### EXCERPTED RECORDS

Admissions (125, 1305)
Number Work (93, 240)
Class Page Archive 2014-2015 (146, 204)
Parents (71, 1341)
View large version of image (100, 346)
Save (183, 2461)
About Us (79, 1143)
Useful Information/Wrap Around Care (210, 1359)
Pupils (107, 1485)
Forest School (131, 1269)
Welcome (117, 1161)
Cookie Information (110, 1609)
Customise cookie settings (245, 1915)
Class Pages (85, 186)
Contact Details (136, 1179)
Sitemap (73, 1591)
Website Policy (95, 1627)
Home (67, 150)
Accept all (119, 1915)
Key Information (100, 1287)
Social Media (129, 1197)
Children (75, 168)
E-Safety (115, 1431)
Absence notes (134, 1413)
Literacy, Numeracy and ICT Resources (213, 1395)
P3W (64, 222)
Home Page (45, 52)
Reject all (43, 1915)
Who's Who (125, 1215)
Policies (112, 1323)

...

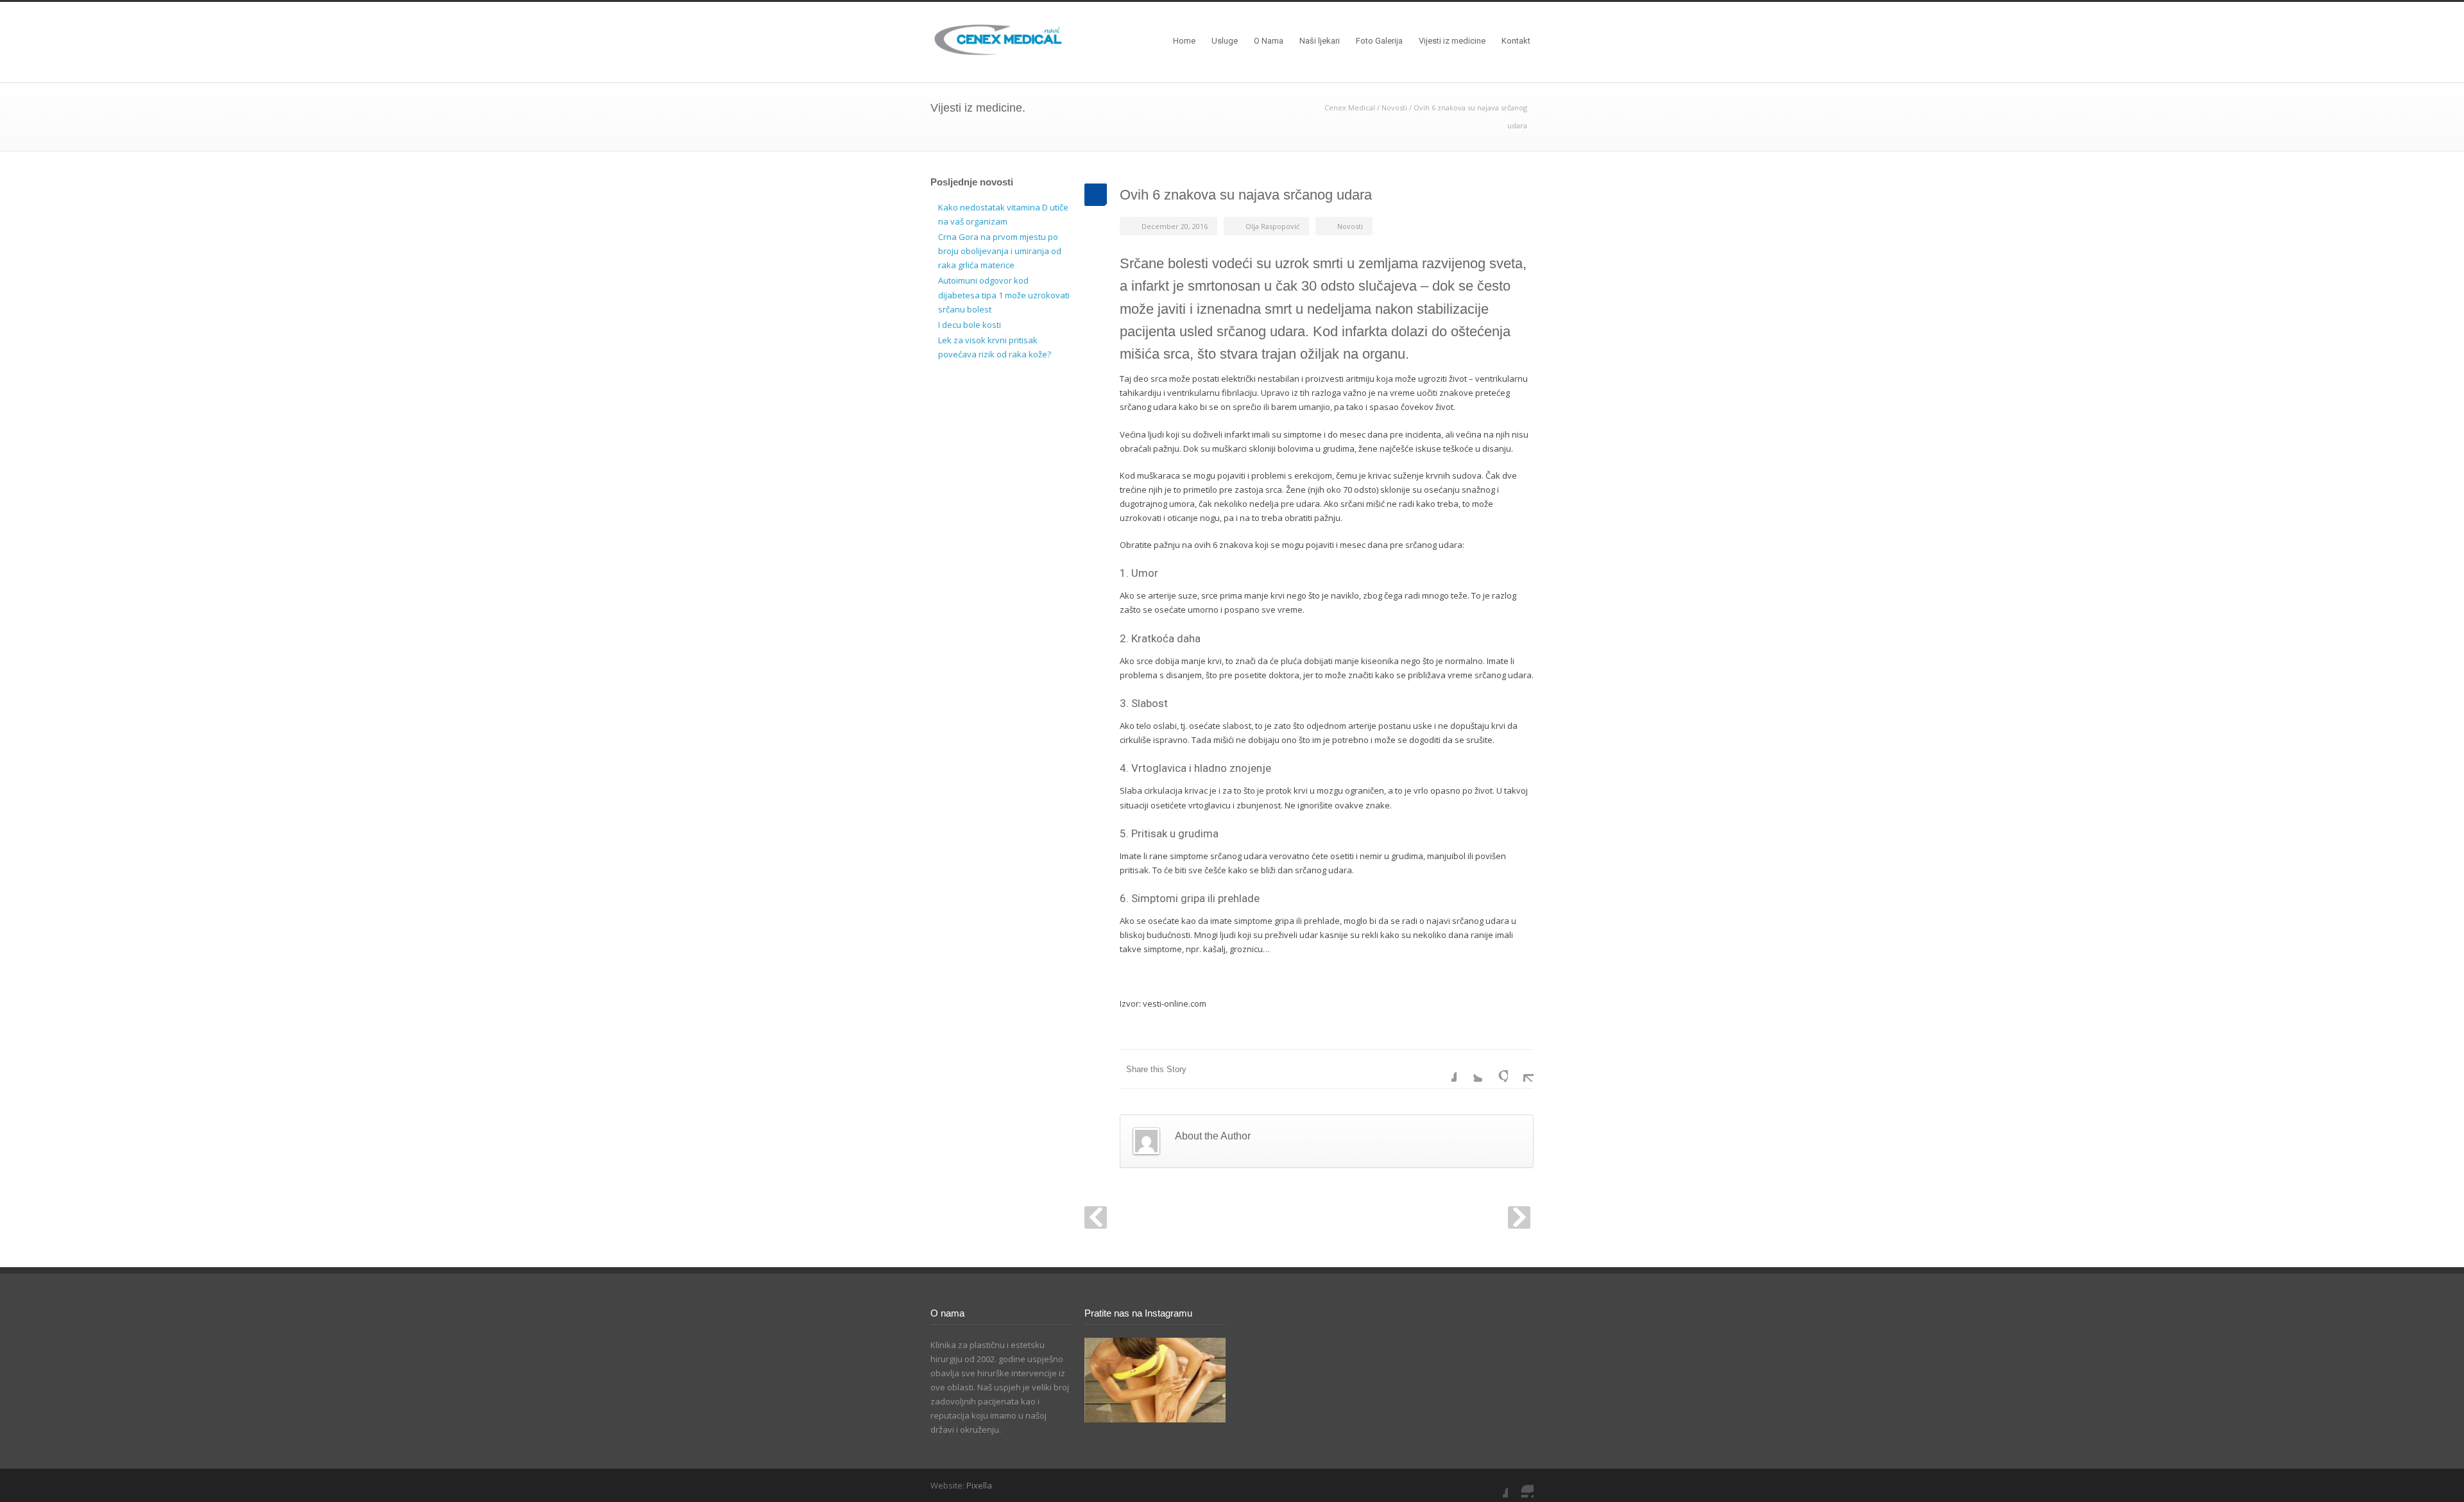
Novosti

### TASK GOAL
Reproduce every line from the listing above that holds the word "Information".

### EXERCISE RESPONSE
Useful Information/Wrap Around Care (210, 1359)
Cookie Information (110, 1609)
Key Information (100, 1287)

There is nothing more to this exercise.